Adrienne Arsht, a philanthropist and University of Miami trustee since May, is donating a $5 million gift to be used for university-wide ethics programs, eye research, athletics, the music school and more, President Donna E. Shalala announced yesterday.
“Adrienne is passionate about a great many causes and, being the sharp businesswoman she is, she has been able to connect them all by generously investing in a variety of important projects at the University of Miami,” Shalala said in a press release (read the full release). “We are so fortunate to have this tireless champion for education in our community.”
Arsht, who has already donated $1 million to UM’s ethics program in 2006, has specified that $2 million of her most recent gift be used again for ethics studies, a field she is passionate about.
“I think ethics is the core of how we live and how and whether or not our civilization will survive,” Arsht said. “People make decisions, and whether or not they’re ethical determines if there will be a future for us and our children.”
According to the university, Arsht’s gift of $2 million to UM’s interdisciplinary ethics programs is the largest ethics gift in Florida history.
A $1 million portion of the gift will go towards eye research at the Miller School of Medicine, possibly to create a retinal research lab, said Sergio Gonzalez, the senior vice president of University Advancement and External Affairs.
Arsht said that the gift has partially been used to “honor Coach Randy Shannon” and the UM athletics department, as well as to support the Frost School of Music and Festival Miami, an annual music festival.
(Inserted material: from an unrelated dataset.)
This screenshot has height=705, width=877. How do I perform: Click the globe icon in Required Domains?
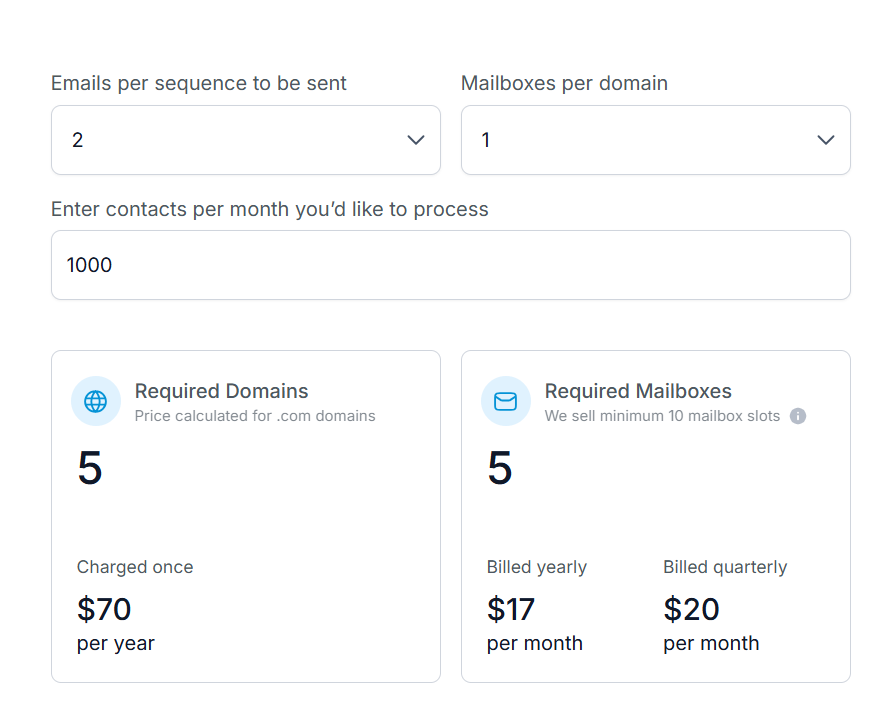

The allocation of the rest of the gift’s funds has not yet been designated, said Gonzalez.
“The rest of the money could help the undergraduate community,” Gonzalez said. “The ethics enhancements will benefit undergrads because it will enhance teaching, faculty ability to teach, lectures, activities and could invite speakers to campus.”
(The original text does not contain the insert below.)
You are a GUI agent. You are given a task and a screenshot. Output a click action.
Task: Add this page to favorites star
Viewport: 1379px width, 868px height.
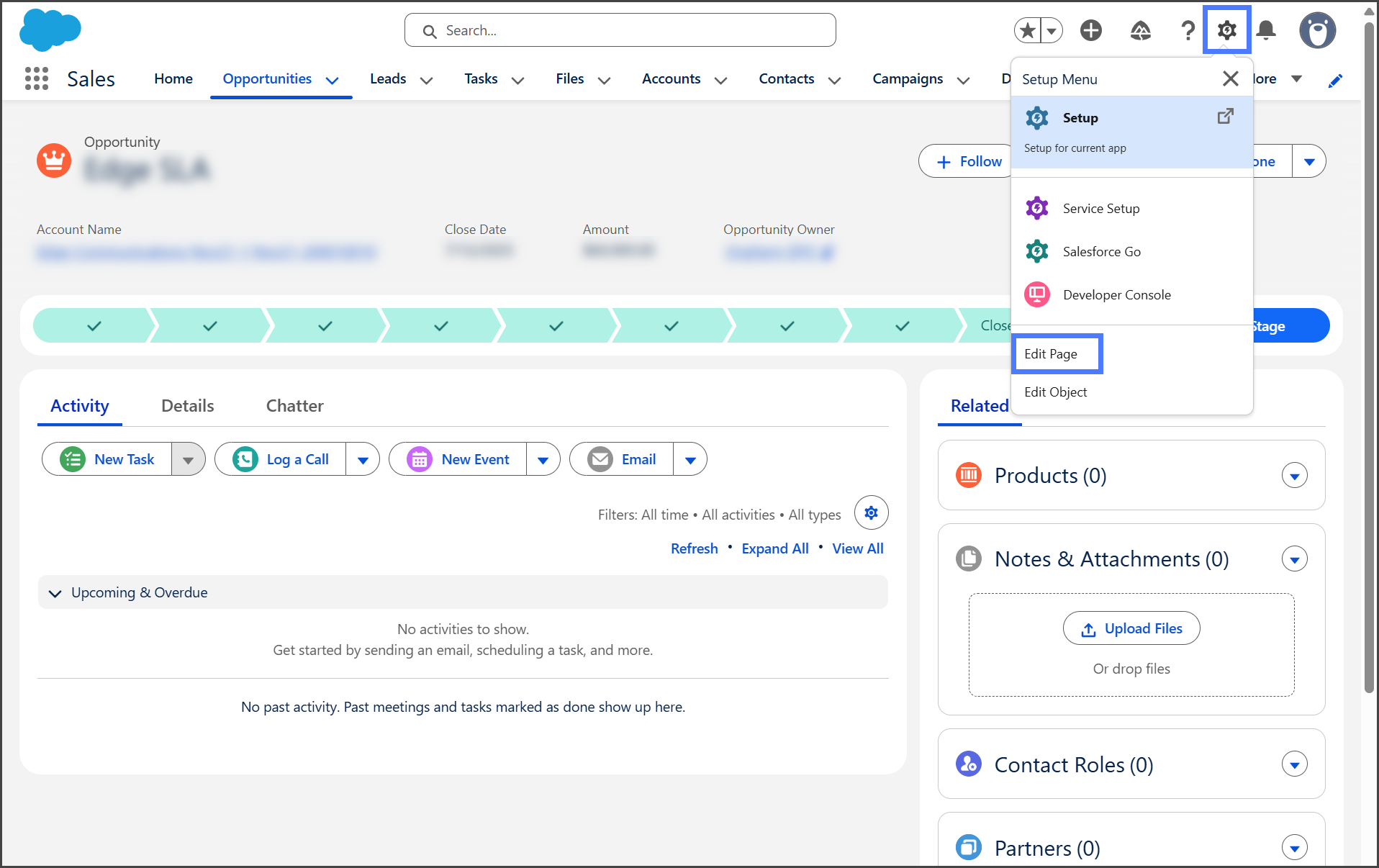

Anita Cava and Ken Goodman, who have co-directed the ethics programs for the past 17 years, said Arsht’s gift will aid the UM Ethics Society, an undergraduate organization whose debate team won the prestigious Intercollegiate Ethics Bowl competition in 2007.
Goodman stressed the importance of ethics on a global level; the critical thinking skills required in ethics are beneficial in many real-life situations, he said.
“Ethics isn’t just about being a nice person,” Goodman said. “It’s about using critical thinking skills to solve serious problems, [which are used by] business people in the boardroom, doctors in the hospital, scientists in the lab.”
For the last two years, Arsht has sponsored the Arsht Ethics Debate at UM’s annual Sports Fest. The Arsht Ethics Debates are the first academic component to Sports Fest in history.
“[Arsht] has come to the Mahoney [Residential College] classrooms to observe the debates, award the trophies and congratulate the students personally on dilemmas involving ethics and sports,” Cava said.
With Arsht’s emphasis on student involvement, UM Ethics Society members were given the opportunity to create their own ethical dilemmas to debate, said Cava.
Arsht, who is a lawyer and former chairwoman of TotalBank, also donated $30 million to the Adrienne Arsht Center for the Performing Arts in Downtown Miami. Arsht said she hopes her philanthropy will help others.
“What I hope to accomplish is that those who can benefit from the programs have a better existence, whatever that may be,” she said.